• **TO DO**
**a)** Reproduce the part of the git mailing-list excerpt starting at "To: Benoit Sigoure;" and ending at "to have changed?".
**b)** Continue the git mailing-list excerpt from the point where it stops.

• **GIVEN TEXT**

---+---

Yes,  there have been some very useful improvements recently.

However,  I didn't actually push for the first "-" you list;
I was pushing for the "mimic" option even then
but some argument was presented to me against it,
to which I had no counter-argument until I understood git better later.

Thanks,
-- 
Dana L. How  danahow@gmail.com  +1 650 804 5991 cell

^ permalink raw reply

* Re: If you would write git from scratch now, what would you change?
From: Jan Hudec @ 2007-11-26 20:36 UTC (permalink / raw)
  To: Benoit Sigoure; +Cc: David Kastrup, Jakub Narebski, git
In-Reply-To: <FF804F69-3EEC-4FED-AE92-18C4F5B3645F@lrde.epita.fr>

[-- Attachment #1: Type: text/plain, Size: 2252 bytes --]

On Mon, Nov 26, 2007 at 21:11:41 +0100, Benoit Sigoure wrote:
> On Nov 26, 2007, at 8:27 PM, Jan Hudec wrote:
>
>> On Mon, Nov 26, 2007 at 18:11:43 +0100, David Kastrup wrote:
>>> Jakub Narebski <jnareb@gmail.com> writes:
>>>
>>>> If you would write git from scratch now, from the beginning, without
>>>> concerns for backwards compatibility, what would you change, or what
>>>> would you want to have changed?

---+---

• **STORED DATA**
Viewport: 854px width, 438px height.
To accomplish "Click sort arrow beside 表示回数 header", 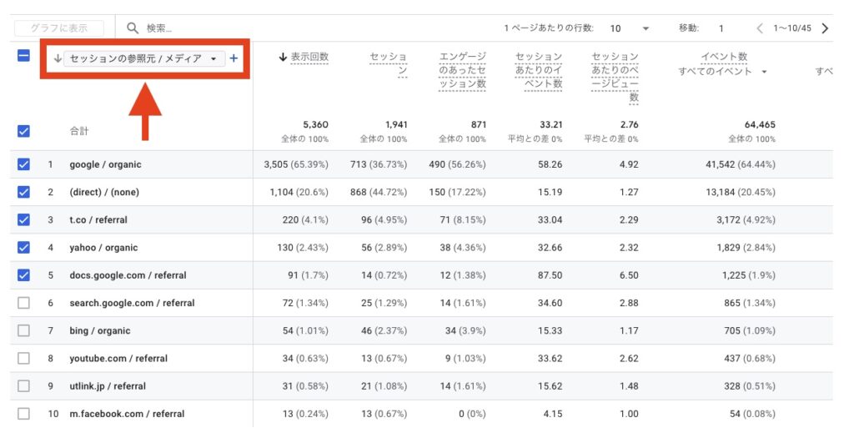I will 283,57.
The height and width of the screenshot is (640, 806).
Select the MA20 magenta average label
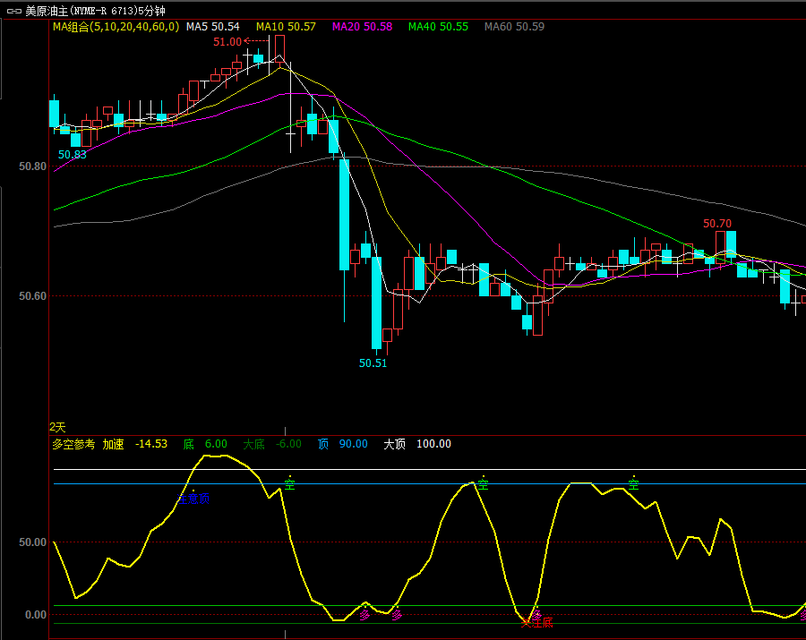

---+---

• **EXERCISE RESPONSES**
**a)**
To: Benoit Sigoure; +Cc: David Kastrup, Jakub Narebski, git
In-Reply-To: <FF804F69-3EEC-4FED-AE92-18C4F5B3645F@lrde.epita.fr>

[-- Attachment #1: Type: text/plain, Size: 2252 bytes --]

On Mon, Nov 26, 2007 at 21:11:41 +0100, Benoit Sigoure wrote:
> On Nov 26, 2007, at 8:27 PM, Jan Hudec wrote:
>
>> On Mon, Nov 26, 2007 at 18:11:43 +0100, David Kastrup wrote:
>>> Jakub Narebski <jnareb@gmail.com> writes:
>>>
>>>> If you would write git from scratch now, from the beginning, without
>>>> concerns for backwards compatibility, what would you change, or what
>>>> would you want to have changed?

**b)**
>>>
>>> Get rid of plumbing at the command line level.  It is confusing to
>>
>> No, please. It's extremely useful. It should be a bit more hidden, but 
>> it's
>> a big advantage of git that the plumbing is available.
>>
>>> users, and command line arguments, exec calls and I/O streams are not
>>> efficient and reasonably typed mechanisms for the kind of operations
>>> done in plumbing.  Instead using a good extensible portable scripting
>>> language (I consider Lua quite suitable in that regard, but it is
>>> conceivable that something with a native list type supporting easy
>>> sorts, merges and selections could be more efficient) and implementing
>>> plumbing in that or in C would have been preferable for creating the
>>> porcelain.
>>
>> POSIX shell is really the best extensible portable scripting language
>> available for the job. Because the whipuptitude is the most important
>> property and shell is simply best at one-liners. And since you use it
>> for regular work (running editor, compiler, git porcelain), it is the
>> obvious choice for whiping up a short function.
>
> Perl seems pretty portable.  If we had a decent, complete libgit, it would 
> be easy to create bindings for various languages and script Git in other 
> languages than Shell script.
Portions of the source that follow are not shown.